Tüm bu gelişmeler bizi Avrupa’nın geleceği ve Avrupa’da demokrasi konusunda haklı bir şekilde kaygılandırırken yine çok vahim haberleri de medyadan takip etmek zorunda kalıyoruz: Almanya’nın Leipzig kentinde bir döner büfesinde patlama oldu. İki yaralı var. Polis oldukça aceleci bir şekilde “saldırı ihtimaline çok şans vermediğini” açıkladı. NSU cinayetleri sonrasında da uzun bir dönem polis katledilen dönercilerin aile üyeleri arasında aramıştı katilleri. Sonra NSU terör örgütü olduğu ortaya çıkmıştı. Hatırlatmakta yarar var.

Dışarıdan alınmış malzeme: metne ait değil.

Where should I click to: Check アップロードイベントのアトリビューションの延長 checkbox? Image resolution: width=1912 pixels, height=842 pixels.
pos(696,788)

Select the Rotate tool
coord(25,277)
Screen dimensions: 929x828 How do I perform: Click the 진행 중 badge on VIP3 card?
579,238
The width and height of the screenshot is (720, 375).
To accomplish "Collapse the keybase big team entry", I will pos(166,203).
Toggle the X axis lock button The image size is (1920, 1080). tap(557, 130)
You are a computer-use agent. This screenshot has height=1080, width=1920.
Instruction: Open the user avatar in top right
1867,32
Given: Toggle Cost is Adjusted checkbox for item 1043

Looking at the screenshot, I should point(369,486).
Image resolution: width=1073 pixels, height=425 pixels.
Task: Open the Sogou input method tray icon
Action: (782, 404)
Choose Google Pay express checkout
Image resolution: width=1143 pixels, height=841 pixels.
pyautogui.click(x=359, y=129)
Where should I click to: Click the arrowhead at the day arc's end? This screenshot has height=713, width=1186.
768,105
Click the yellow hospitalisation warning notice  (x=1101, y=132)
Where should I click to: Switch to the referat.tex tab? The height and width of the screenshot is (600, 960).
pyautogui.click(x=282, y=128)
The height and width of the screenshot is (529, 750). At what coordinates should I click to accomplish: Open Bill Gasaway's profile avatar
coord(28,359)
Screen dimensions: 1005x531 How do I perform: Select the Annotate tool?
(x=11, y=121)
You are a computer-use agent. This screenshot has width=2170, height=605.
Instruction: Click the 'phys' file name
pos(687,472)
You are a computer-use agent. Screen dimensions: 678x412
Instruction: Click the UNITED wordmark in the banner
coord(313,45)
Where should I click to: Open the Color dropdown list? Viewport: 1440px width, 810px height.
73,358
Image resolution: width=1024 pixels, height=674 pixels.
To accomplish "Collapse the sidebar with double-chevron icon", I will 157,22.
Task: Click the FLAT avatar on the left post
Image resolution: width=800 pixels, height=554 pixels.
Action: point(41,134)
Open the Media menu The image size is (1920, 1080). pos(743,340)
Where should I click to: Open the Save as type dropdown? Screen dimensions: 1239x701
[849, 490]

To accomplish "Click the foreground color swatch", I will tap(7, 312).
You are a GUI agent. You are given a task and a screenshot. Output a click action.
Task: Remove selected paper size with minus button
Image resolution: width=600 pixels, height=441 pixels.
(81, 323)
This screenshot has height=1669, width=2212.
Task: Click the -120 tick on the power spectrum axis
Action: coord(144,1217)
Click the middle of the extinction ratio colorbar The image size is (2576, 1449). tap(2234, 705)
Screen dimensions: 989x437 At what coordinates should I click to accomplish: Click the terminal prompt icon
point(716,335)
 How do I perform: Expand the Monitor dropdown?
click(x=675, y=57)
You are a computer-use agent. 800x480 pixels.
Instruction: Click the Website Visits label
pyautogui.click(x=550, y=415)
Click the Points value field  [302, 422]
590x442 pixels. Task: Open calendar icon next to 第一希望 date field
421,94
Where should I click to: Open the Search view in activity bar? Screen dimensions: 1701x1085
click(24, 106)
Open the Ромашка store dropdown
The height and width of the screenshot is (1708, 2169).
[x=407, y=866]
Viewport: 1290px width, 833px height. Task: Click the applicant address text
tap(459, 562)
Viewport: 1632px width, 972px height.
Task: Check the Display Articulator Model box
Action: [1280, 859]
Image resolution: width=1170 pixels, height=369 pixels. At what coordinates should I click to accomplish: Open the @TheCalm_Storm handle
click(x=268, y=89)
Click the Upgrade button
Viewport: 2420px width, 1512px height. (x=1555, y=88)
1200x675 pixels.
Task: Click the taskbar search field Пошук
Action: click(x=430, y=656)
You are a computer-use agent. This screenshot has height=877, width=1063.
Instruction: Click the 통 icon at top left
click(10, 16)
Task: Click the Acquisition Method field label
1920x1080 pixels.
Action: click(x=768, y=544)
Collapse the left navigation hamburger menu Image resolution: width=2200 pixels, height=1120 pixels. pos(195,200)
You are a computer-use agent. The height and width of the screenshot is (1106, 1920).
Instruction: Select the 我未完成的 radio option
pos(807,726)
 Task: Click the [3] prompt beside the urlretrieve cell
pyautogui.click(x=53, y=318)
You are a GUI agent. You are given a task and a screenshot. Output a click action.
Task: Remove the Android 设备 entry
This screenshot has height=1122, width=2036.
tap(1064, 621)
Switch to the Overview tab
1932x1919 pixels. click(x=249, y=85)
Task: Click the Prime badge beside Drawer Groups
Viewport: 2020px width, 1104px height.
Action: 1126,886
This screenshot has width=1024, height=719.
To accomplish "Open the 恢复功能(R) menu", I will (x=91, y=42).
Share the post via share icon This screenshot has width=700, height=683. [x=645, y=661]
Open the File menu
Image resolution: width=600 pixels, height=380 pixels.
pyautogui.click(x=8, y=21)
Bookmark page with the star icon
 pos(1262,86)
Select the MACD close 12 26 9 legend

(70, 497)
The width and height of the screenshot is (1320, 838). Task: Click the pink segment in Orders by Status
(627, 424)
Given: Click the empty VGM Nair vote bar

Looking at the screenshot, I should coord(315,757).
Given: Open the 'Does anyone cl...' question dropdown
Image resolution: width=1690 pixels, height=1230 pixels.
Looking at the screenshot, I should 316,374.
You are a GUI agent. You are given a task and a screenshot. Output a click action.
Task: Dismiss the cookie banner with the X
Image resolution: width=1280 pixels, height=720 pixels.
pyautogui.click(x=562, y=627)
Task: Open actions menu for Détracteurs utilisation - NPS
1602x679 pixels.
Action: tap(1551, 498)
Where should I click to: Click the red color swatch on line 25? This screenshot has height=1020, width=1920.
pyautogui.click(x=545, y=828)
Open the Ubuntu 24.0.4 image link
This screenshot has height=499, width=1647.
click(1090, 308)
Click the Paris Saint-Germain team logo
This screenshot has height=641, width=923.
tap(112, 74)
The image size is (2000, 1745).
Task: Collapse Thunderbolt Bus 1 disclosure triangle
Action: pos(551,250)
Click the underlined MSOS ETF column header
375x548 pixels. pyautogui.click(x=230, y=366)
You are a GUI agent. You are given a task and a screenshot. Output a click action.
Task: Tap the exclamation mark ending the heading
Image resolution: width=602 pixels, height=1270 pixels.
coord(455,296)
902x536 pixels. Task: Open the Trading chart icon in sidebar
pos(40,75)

Bir başka acı gelişme ise 20 Haziran 2018 tarihinde Almanya’nın Mecklenburg Eyaleti’nin Schönberg isimli kasabasında talihsiz bir trafik kazasında hayatını yitiren 9 yaşındaki Suriyeli çocuğun öldüğü noktaya ırkçıların ikinci defa “gamalı haç” çizerek onun ölümünü kutlamakta olmaları.
Tüm bunlar bizi çok kaygılandırmakta!